Hi Jessica, Functions like normplot and probplot allow you to mark the probability distribution of your data with respect to a specified distribution like Normal or Rayleigh etc.
Confidence Interval is something that they do not evaluate so they do not include an option explicitly for them. You will have to specify the confidence interval values of the parameters of your distribution and then you can plot them. I think the below program will help :-
clc;
clear all;
a= random('normal',10,4,1,100); % Generate a normally distributed random numbers
pd = fitdist(a','normal'); % Creates a ProbDistUnivParam object by fitting the data to a normal distribution.
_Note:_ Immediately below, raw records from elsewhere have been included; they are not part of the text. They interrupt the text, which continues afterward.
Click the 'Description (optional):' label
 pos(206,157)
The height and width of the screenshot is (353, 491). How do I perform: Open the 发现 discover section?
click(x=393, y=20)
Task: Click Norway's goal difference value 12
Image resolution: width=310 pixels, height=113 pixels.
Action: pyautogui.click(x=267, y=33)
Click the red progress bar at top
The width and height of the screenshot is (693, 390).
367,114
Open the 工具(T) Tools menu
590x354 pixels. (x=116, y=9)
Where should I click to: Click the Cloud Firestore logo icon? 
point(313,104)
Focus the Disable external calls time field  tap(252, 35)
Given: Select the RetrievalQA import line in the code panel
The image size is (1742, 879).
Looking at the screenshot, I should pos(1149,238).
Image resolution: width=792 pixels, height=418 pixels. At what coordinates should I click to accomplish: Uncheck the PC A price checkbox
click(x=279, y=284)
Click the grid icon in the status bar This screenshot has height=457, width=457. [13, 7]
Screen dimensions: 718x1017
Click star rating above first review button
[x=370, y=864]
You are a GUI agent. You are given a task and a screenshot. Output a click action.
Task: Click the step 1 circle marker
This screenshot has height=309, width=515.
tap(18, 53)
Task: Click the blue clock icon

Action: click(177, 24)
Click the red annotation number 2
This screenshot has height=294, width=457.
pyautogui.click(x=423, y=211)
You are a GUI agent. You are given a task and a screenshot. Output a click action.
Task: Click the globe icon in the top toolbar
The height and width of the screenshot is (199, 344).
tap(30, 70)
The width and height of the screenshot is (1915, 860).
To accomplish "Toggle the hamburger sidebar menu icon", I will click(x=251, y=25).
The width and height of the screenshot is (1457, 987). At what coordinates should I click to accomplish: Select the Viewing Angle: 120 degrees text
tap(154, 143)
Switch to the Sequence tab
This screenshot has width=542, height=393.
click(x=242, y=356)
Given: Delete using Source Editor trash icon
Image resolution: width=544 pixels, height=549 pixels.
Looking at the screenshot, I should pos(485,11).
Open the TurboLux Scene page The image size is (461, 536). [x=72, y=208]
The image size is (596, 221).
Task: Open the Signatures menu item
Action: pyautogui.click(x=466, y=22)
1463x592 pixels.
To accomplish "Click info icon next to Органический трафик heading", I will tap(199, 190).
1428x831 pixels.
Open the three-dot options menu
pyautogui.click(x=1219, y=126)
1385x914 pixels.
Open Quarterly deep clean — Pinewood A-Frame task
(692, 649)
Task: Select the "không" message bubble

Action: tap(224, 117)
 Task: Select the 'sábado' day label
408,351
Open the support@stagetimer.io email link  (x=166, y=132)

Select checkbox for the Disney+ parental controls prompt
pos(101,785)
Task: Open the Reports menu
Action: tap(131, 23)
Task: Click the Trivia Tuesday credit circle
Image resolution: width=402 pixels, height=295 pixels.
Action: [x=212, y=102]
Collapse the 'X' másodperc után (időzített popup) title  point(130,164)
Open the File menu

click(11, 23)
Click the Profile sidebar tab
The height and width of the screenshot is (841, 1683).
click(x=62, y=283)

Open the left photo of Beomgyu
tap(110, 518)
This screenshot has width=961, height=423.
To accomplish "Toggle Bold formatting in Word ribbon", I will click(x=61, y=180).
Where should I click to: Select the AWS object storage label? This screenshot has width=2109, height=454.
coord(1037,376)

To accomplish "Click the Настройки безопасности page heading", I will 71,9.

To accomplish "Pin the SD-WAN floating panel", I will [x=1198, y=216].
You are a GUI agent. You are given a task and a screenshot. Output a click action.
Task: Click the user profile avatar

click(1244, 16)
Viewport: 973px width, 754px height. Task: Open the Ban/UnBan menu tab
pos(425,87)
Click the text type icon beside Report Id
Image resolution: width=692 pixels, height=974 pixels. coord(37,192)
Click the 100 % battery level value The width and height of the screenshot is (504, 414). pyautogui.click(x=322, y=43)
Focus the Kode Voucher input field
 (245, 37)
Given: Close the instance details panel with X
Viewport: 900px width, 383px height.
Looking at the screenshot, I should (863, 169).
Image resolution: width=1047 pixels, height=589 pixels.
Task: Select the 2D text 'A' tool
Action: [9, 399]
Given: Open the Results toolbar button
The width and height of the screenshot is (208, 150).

For details look at Documentation
ci = paramci(pd); % This function calculates the values of the parameters based on a certain confidence interval. Here the by default the confidence interval is 95 percent
probplot(a);
h=probplot(gca,@(a,x,y)normcdf(a,x,y),[ci(1,1),ci(1,2)]);
set(h,'color','r','linestyle','-')
t= probplot(gca,@(a,x,y)normcdf(a,x,y),[ci(2,1),ci(2,2)]);
set(t,'color','g','linestyle','-.')
For further help reply back or mail. I hope it will help you.
HAPPY TO HELP
UJJWAL

5 Kommentare

Jacob Misura
Jacob Misura am 12 Jun. 2017
Just found this question and this answer is amazing thank you for helping people!!!!
Dennis Craggs
Dennis Craggs am 9 Jan. 2021
Bearbeitet: Dennis Craggs am 9 Jan. 2021
This code worked for a normal distribution, but not for a lognormal. So I made changes from normal to lognormal as follows:
pd = fitdist(a,'lognormal');
ci = paramci(pd);
probplot('lognormal',a);
h = probplot(gca,@(a,x,y)logncdf(a,x,y),[ci(1,1),ci(1,2)]);
t = probplot(gca,@(a,x,y)logncdf(a,x,y),[ci(2,1),ci(2,2)]);
The confidence limit lines were not plotted around the best fit line. Any idea what went wrong?
Diego
Diego am 5 Jul. 2024
Can you do it for a distribution gev?
Paul
Paul am 2 Jun. 2026 um 11:57
This only looks to do two of the four options it plots the 95% confidence interval using smallest mu and smallest sigma and largest mu and largest sigma. It does not plot smallest mu and largest sigma and largest mu with smallest sigma. Is there any reason for that?
Paul
Paul am 3 Jun. 2026 um 12:42
Also probplot scales to match the 1st and 3rd quartile so the reference line is not necesarily the same as the mu and standard deviation that comes out of fitdist. Can plot a probplot using the mu and standard deviation from fitdist and compare to the reference line.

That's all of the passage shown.